» Quoted passage:
BEGIN

The City of Boulder’s Open Space and Mountain Parks (OSMP) Department will highlight large projects for 2018 on this page. 

Eldorado Canyon to Walker Ranch Feasibility Study

OSMP is working with Boulder County Parks and Open Space and Colorado Parks Wildlife on an Eldorado Canyon to Walker Ranch Feasibility Study. As envisioned, this would be a multi-use trail connection between Eldorado Canyon State Park and the county’s Walker Ranch. A feasibility evaluation analyzing alternatives was started in 2014 but put on hold to investigate acquisition opportunities.

END

» What to work on:
a: Summarize the passage on Boulder's 2018 open space projects in two sentences.
b: Pick up the passage on Boulder's 2018 open space projects at the point where it ends and keep writing.

» Provided data:
BEGIN

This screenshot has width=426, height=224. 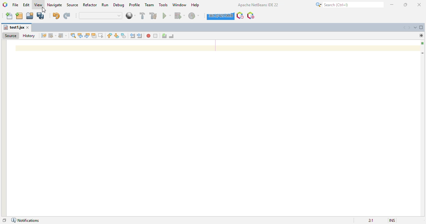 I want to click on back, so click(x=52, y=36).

END
BEGIN

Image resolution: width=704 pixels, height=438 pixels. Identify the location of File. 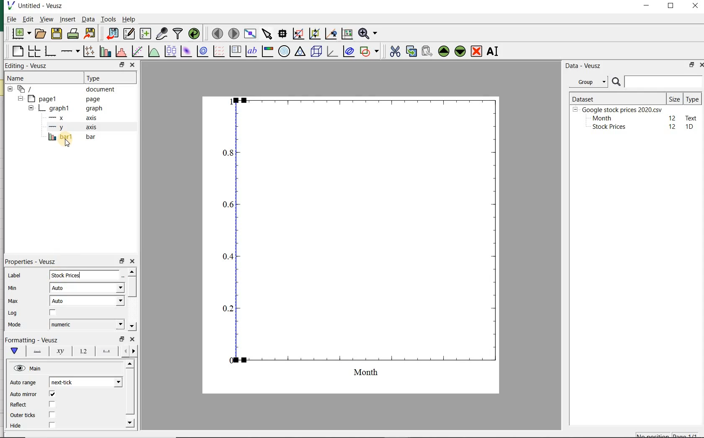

END

» Task-by-task results:
a: Boulder's Open Space and Mountain Parks Department will use this page to highlight its large 2018 projects, including an Eldorado Canyon to Walker Ranch Feasibility Study done with Boulder County Parks and Open Space and Colorado Parks Wildlife. The study envisions a multi-use trail connecting Eldorado Canyon State Park with the county's Walker Ranch, and its feasibility evaluation of alternatives, started in 2014, was put on hold to investigate acquisition opportunities.

b:
The feasibility evaluation will re-start in early 2018 and is anticipated to be completed by end of 2018. This effort is being informed by the Boulder Valley Comprehensive Plan and OSMP's Visitor Master Plan, West Trail Study Area Plan and the department's Acquisition Plan. Learn more about the Eldorado Canyon to Walker Ranch Connection Feasibility Study

Xcel Transmission Line Replacement Project

Starting as early as Wednesday, Aug. 1, the Bear Canyon Trail west of the National Center for Atmospheric Research will be closed while Xcel Energy continues work to replace electric transmission line infrastructure on city-owned open space and utility lands. This long-term trail closure west of the Mesa Trail will be in effect 24 hours a day and is expected to continue through November, weather permitting.

Additional Closures beginning Tuesday, Aug. 21, 2018

Beginning Tuesday, August 21 and lasting one to three days, the NCAR-Bear Connector and NCAR-Bear Canyon Trails and a section of the Mesa Trail will be fully closed, view a map of trail closures pdf. The closure will allow for concrete to be transported up Bear Canyon Road and poured for one of the structure foundations without encountering delays/stops.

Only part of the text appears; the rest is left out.